Model Selection Reference

Last updated 10 months ago

This reference explains (1) available models, (2) how auto model selection works, and (3) how manual model selection works.

Available Models

Model	Original Provider	GDPR Compliant	Roll Out
GPT-5	OpenAI	Yes	Workspace by workspace (contact AE)
GPT-4o	OpenAI	Yes	Available for everyone
GPT-4o mini	OpenAI	Yes	Available for everyone
Mistral large	Mistral AI	Yes	Available for everyone
Gemini 2.0 Flash	Google	Yes	Available for everyone
Claude 3.7 Sonnet	Anthropic	Yes	Available for everyone
Claude 4 Sonnet (Reasoning)	Anthropic	Yes	Available for everyone
Gemini 2.5 Pro (Reasoning)	Google	Yes	Available for everyone

File Support: All models support all files: PDF, DOCX, TXT, PPTX (files are converted to text during additional MAIA's analysis step)

Addition Of New Models

We’re constantly evaluating and testing new base models. Once we can ensure that a new base model is available GDPR-compliant, works well for the use cases our customers have, and we can provide it in a reliable way, we will add it to the available models.

Removal: Because MAIA should be accessible to every user, we constantly check whether the available models still met the bar. We aim to only have models available that will work well even if a user selects them by mistake.

Auto Model Selection (Default)

How it works:

Per-query analysis: For every single query, MAIA analyzes the question type before responding
Model selection: A decision system chooses the optimal model based on benchmark data for different task types
Dynamic switching: Models may change between queries within the same chat based on question content

Decision basis: Large benchmark table showing model performance across different task types

Transparency: With Auto Model active, the top of each query will reveal which model was used (after creation of the full answer).

Manual Model Selection

How to enable:

Turn off auto model selection in chat interface
Select your preferred model from dropdown
Persistence: Your choice persists across all future queries and new chats

How it works:

Single selection: Choose model once, applies to all subsequent queries
Consistent experience: Same model used until you manually change it
Cross-chat persistence: Selected model remains active in new conversations

Reasoning Models

Gemini 2.5 Pro and Claude 4 Sonnet support so-called reasoning. In this process, the model first “thinks” internally about a request before formulating the actual answer. It uses additional intermediate steps (“thinking tokens”) that help handle complex tasks more effectively. Since the model goes through more steps internally, reasoning answers may take a bit longer than normal ones. That’s normal and means the model is actively “thinking.”
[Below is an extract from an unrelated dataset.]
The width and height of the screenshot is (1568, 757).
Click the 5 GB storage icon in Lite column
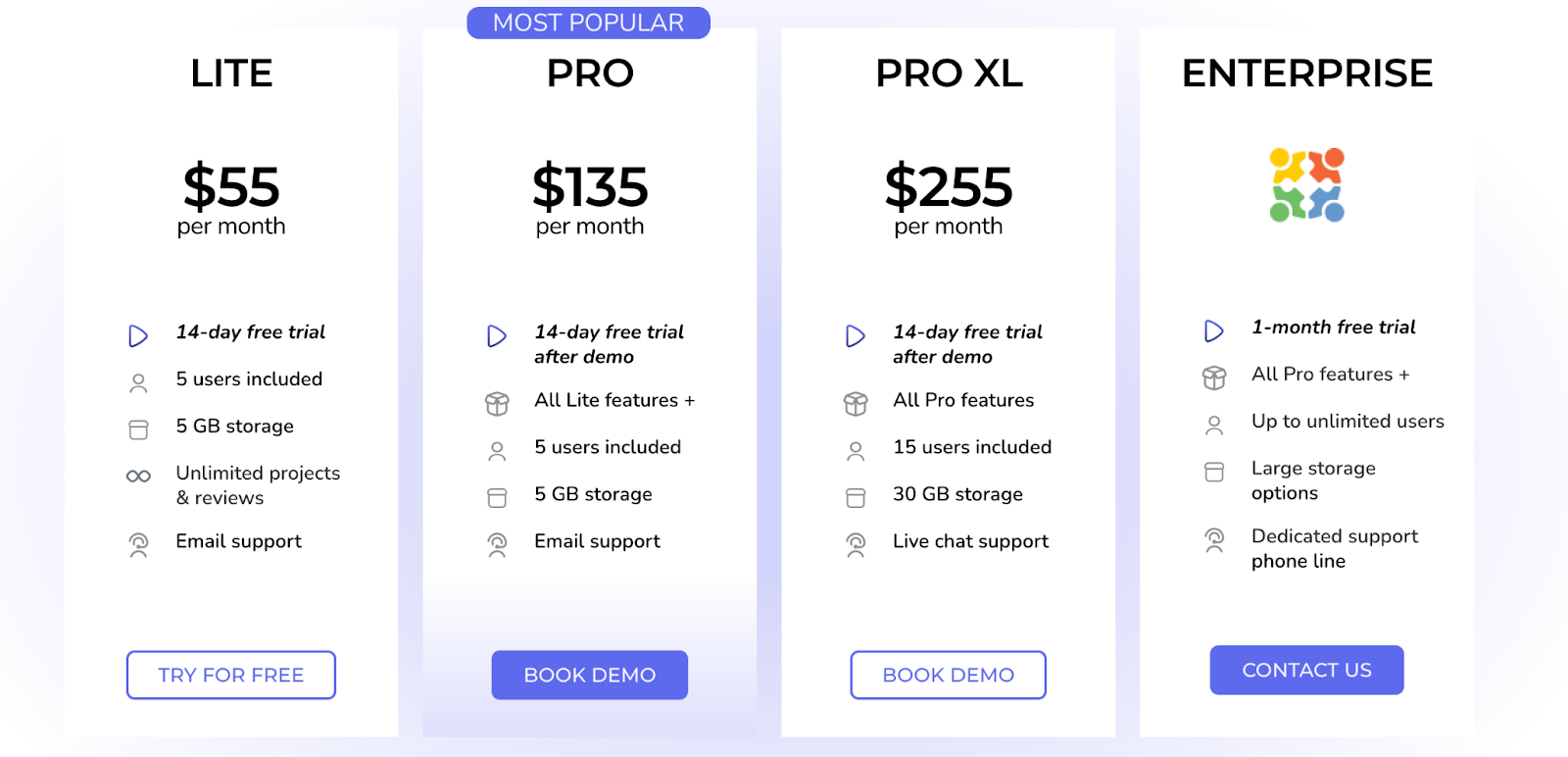pyautogui.click(x=138, y=429)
Reasoning can be activated automatically in auto mode depending on the model, or it can be selected manually. Each user currently has 50 reasoning requests per model within a rolling 30-day window.

After reaching the limit, the model is excluded from auto mode. The number of thinking tokens a model can use for its “thoughts” depends on the provider:

Claude 4 Sonnet works with a budget of up to 16,384 thinking tokens
Gemini 2.5 Pro with up to 32,768 thinking tokens

These tokens are not visible. They run in the background and serve exclusively to improve the quality of answers.